Мне хватало этих воспоминаний.
Меня тошнило от них.
Консьерж открыл глаза и прищурился, изготовившись к команде «огонь!».
Недавно политый асфальт на улице был почти черным.
Певчий дрозд покосился на дверцу клетки и взлетел, поджимая ноги, будто убирая шасси…
К чему я это вспомнил? Не знаю. Знаю только, что есть несколько эпизодов в долгой и уже почти полностью прожитой жизни, которые я вспоминаю чаще других. Раннее утро однажды в начале семидесятых, на пустой улице Алексея Толстого, как раз из таких эпизодов.
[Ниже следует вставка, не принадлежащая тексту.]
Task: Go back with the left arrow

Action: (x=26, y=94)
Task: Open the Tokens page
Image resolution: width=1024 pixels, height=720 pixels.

Не то чтобы девушка с налившейся за ночь шишкой на лбу была так уж хороша, или меня возбуждала замаячившая квартира уже не генштабовского, а политбюровского класса. И нельзя сказать, что безумной страстью была полна ночь среди плюшевых медведей под требования Рэя Чарльза «Зажги мой огонь!» — мой огонь горел не слишком жарко.
Но помню все отчетливо, будто кино смотрю.
Или мне кажется, что помню.
К слову, насчет памяти: предмет рассказа, к которому теперь, наконец, приступаю, я уже использовал по крайней мере дважды, в «БѢГЛЕЦЕ» и — мимоходом — в «КАМЕРЕ ХРАНЕНИЯ».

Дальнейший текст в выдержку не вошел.